Our lab investigates the molecular genetic basis of human brain tumors. Gliomas are the most common human primary brain tumors and are central to our research efforts. These tumors harbor an intrinsic ability to malignant progression and they tend to diffusely infiltrate the surrounding brain tissue, thus limiting the efficiacy of local therapeutic approaches. Consequently, an improved understanding of the molecular genetic abberrations and signaling pathways underlying glioma cell invasion and glial tumor progression appears of considerable importance for the development of more efficient and targeted tumor therapies.

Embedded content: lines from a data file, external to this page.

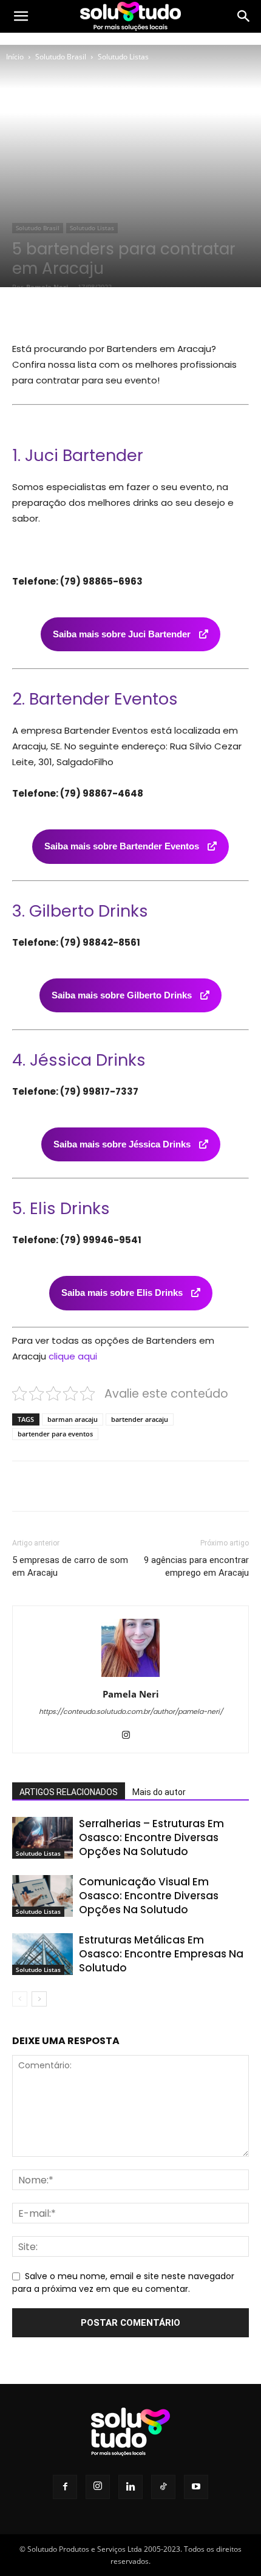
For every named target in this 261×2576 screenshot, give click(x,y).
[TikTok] (163, 2487)
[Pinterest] (118, 312)
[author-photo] (130, 1677)
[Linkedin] (130, 2487)
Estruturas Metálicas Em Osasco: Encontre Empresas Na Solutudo (161, 1954)
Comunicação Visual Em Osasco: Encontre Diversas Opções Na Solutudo (149, 1895)
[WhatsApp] (146, 312)
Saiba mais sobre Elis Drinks (123, 1292)
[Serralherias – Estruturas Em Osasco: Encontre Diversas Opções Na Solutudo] (42, 1838)
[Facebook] (62, 312)
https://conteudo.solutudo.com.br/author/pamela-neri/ (131, 1711)
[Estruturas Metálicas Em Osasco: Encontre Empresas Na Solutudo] (42, 1954)
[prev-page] (19, 1999)
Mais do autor (159, 1792)
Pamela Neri (47, 286)
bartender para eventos (55, 1433)
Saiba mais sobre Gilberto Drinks (123, 995)
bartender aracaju (139, 1419)
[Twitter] (90, 312)
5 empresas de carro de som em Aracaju (70, 1566)
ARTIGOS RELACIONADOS (68, 1792)
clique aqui (73, 1356)
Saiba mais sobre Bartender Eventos (123, 846)
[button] (20, 16)
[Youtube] (196, 2487)
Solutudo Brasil (60, 56)
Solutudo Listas (123, 56)
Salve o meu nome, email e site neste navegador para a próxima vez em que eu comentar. (123, 2282)
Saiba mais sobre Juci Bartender (123, 634)
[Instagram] (131, 1735)
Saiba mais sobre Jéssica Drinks (123, 1144)
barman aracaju (72, 1419)
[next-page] (39, 1999)
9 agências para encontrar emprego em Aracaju (196, 1566)
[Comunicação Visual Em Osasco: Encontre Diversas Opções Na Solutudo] (42, 1896)
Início (15, 56)
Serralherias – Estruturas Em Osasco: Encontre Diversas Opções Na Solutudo (151, 1837)
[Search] (244, 16)
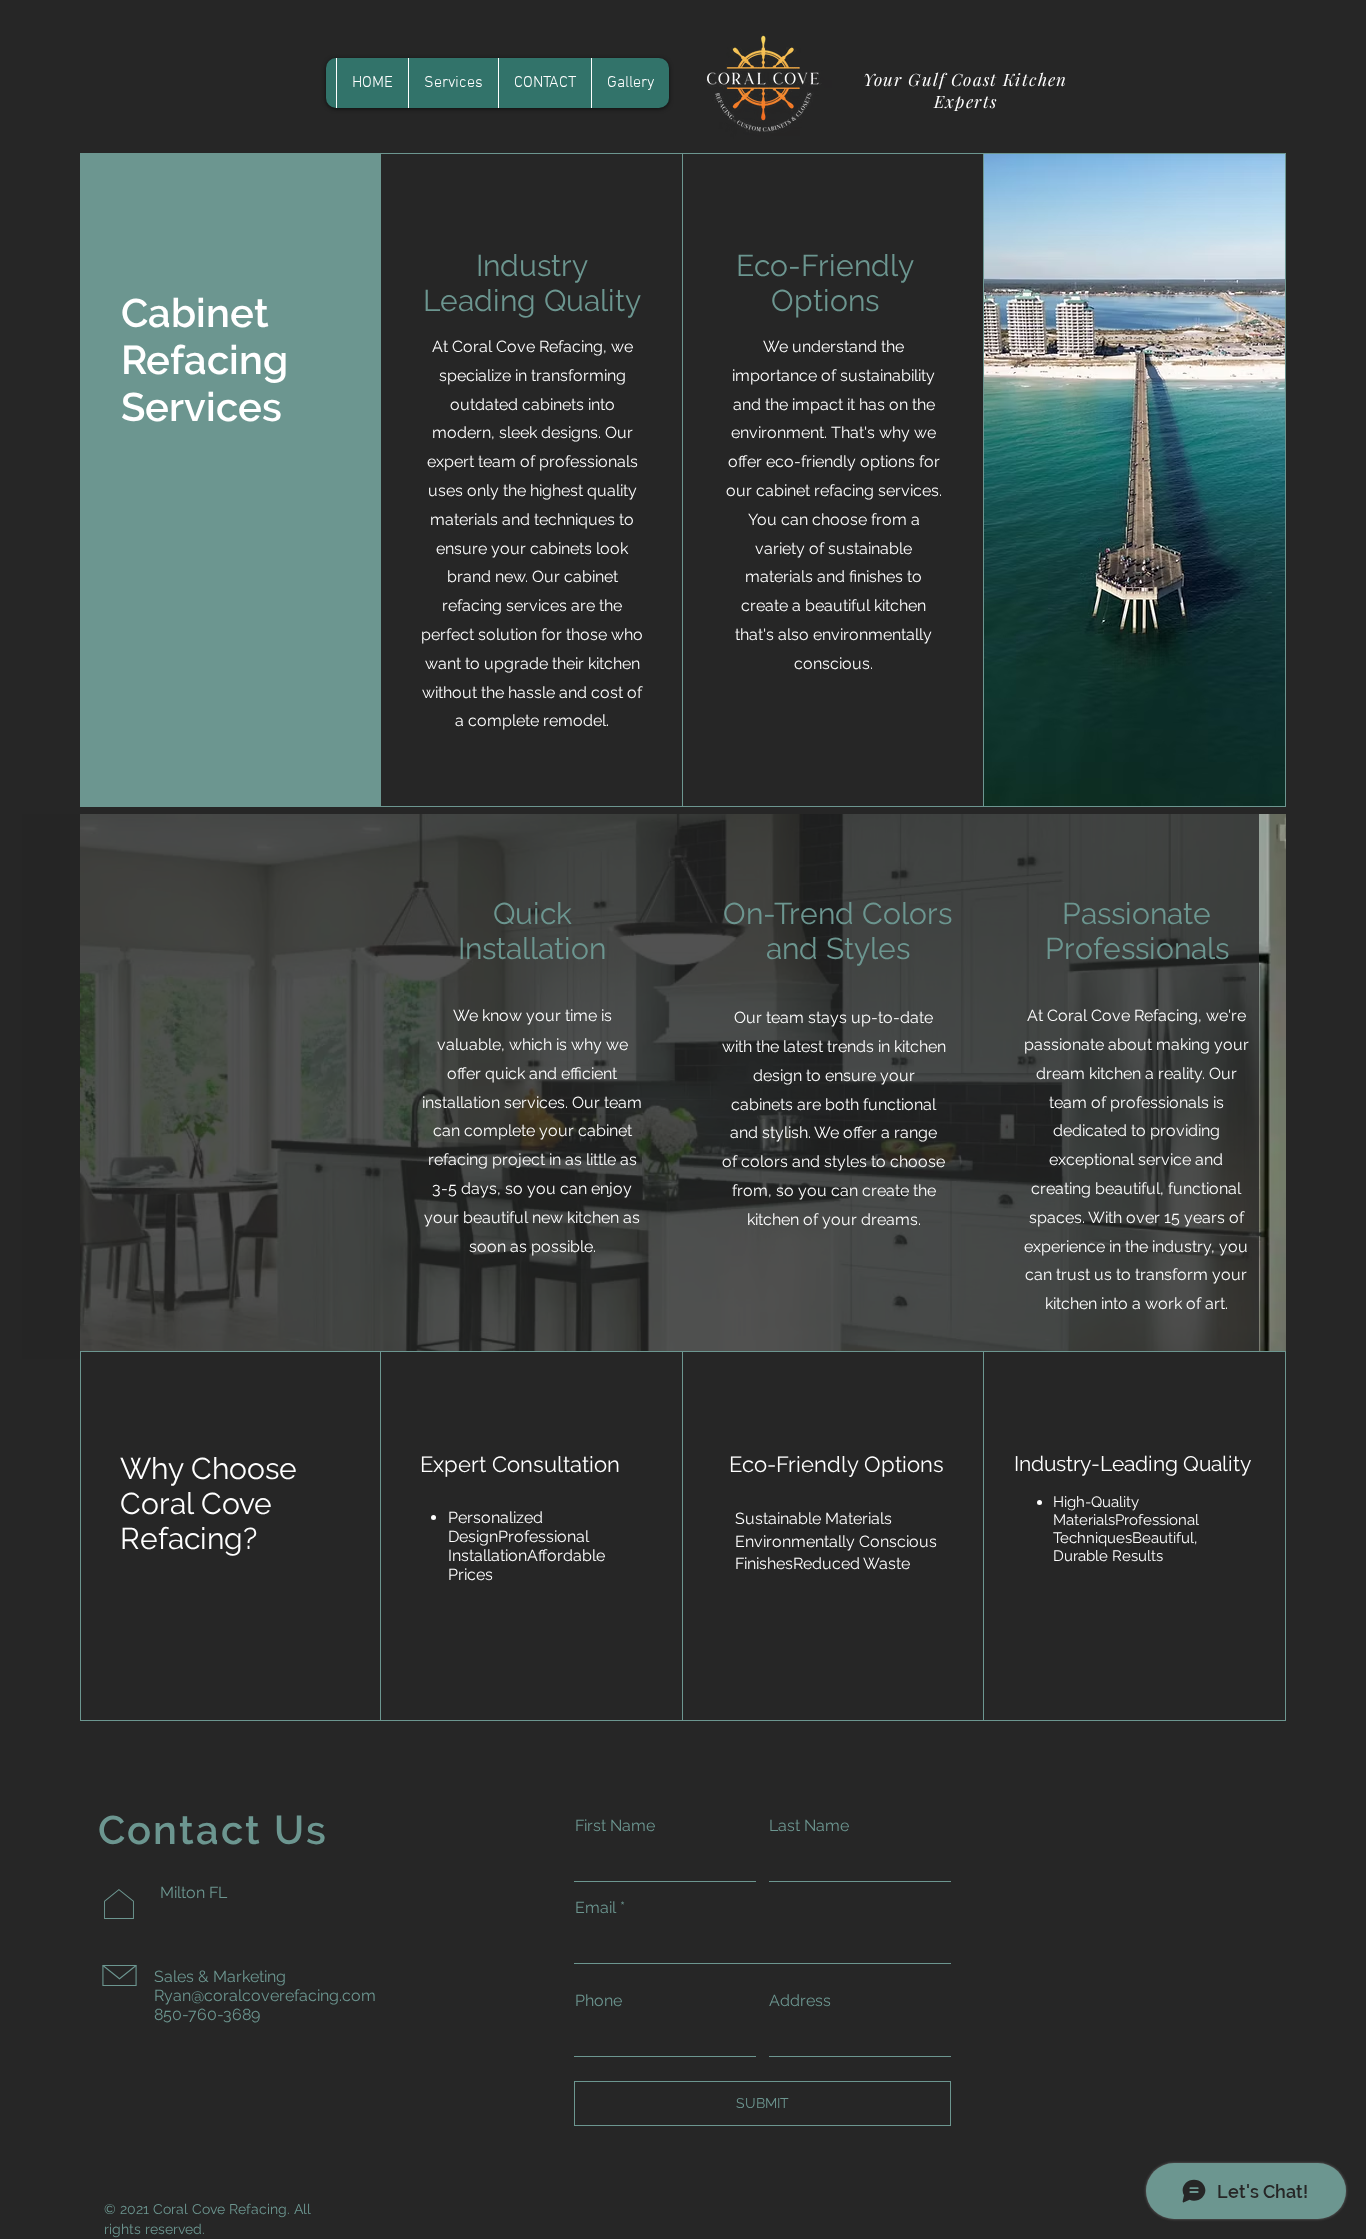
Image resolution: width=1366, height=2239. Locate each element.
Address (800, 2001)
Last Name (809, 1826)
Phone (598, 2001)
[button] (453, 83)
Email (595, 1908)
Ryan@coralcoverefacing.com (265, 1995)
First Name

To achieve this goal, our laboratory emphasizes the combination of in vitro-techniques with histology-based approaches that allow for the direct study of molecular changes in human glioma tissue specimens. A main methodical focus is on the identification and functional characterization of genes that are epigentically regulated in gliomas, either by means of promoter methylation, aberrant histone modification patterns or a regulatory network of small, non-coding RNAs (so-called miRNAs). Our translational research approach enables us to convey basic research results into clinical neuropathological applications with the aim of identifying novel diagnostic and prognostic biomarkers.
Our research has been generously funded by the German Cancer Aid (Deutsche Krebshilfe), the Wilhelm Sander Foundation (Therapy Unit Neurooncology), the German Research Foundation (DFG), the Academy of Sciences Northrhine-Westfalia/Mercator Foundation, the Bavarian State Ministry of Science and the Arts (Bavarian Research Networks ForIPS and ForInter) and the Sibylle Assmus Foundation.